*** Given records ***

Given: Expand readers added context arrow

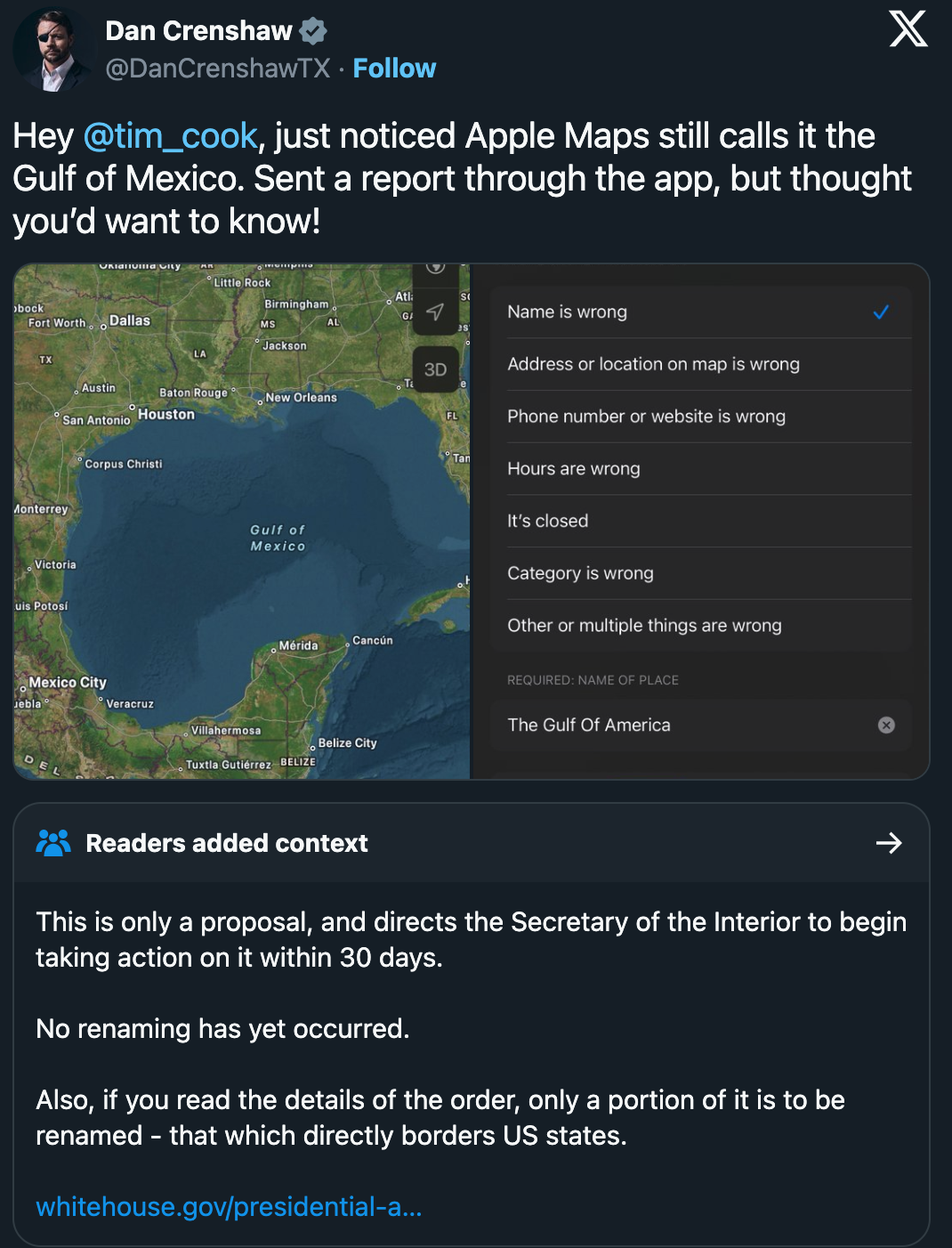Looking at the screenshot, I should pos(889,843).
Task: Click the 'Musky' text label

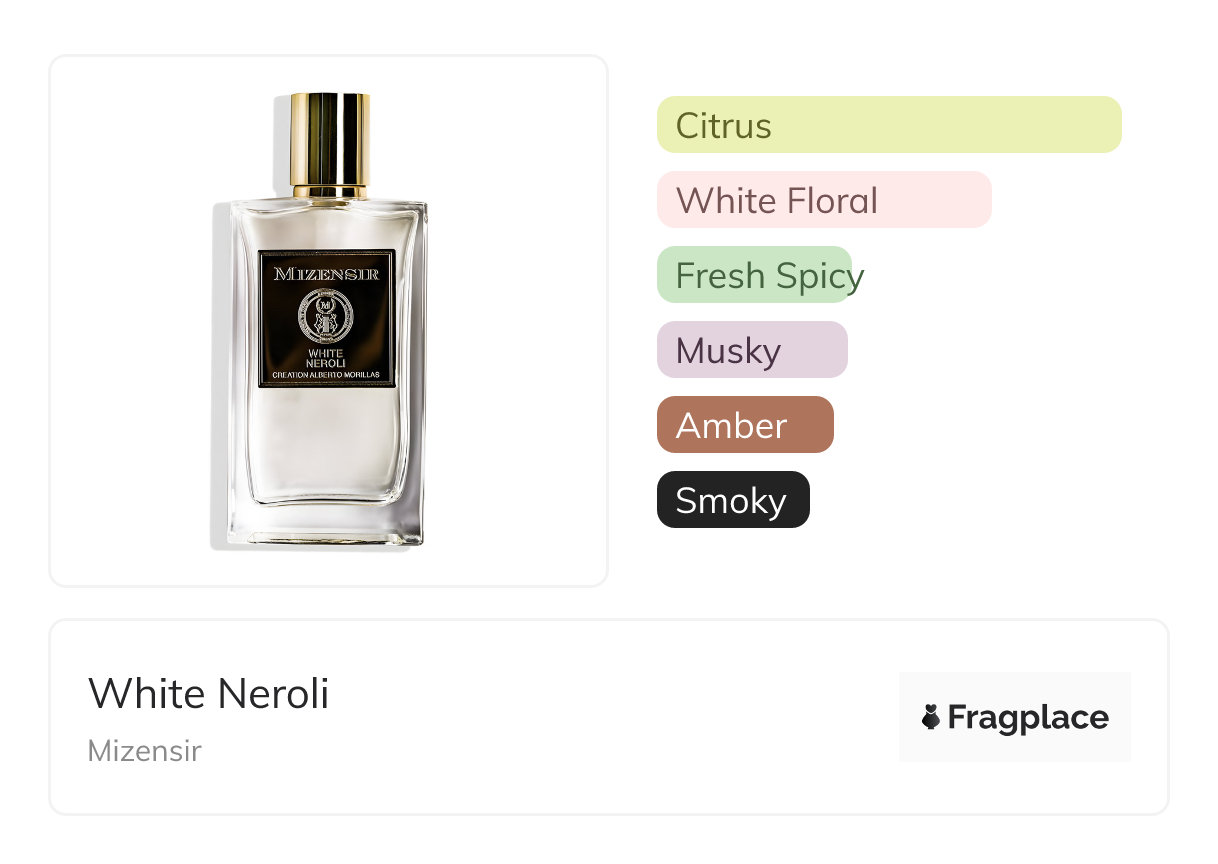Action: pos(728,351)
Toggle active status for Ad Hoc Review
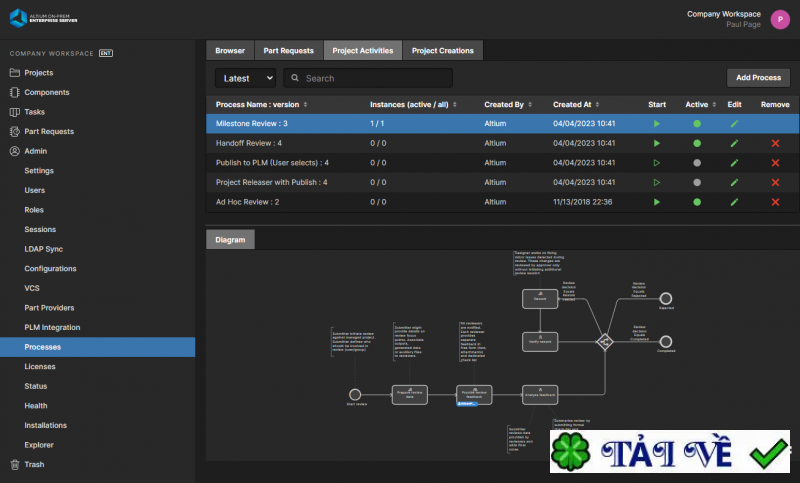The width and height of the screenshot is (800, 483). (x=696, y=202)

*** End of Given records ***

Task details: Omitting all pictures, set the listing down exactly.

Written response:
Given: Expand readers added context arrow

Looking at the screenshot, I should pos(889,843).
Task: Click the 'Musky' text label

Action: pos(728,351)
Toggle active status for Ad Hoc Review
The width and height of the screenshot is (800, 483). (x=696, y=202)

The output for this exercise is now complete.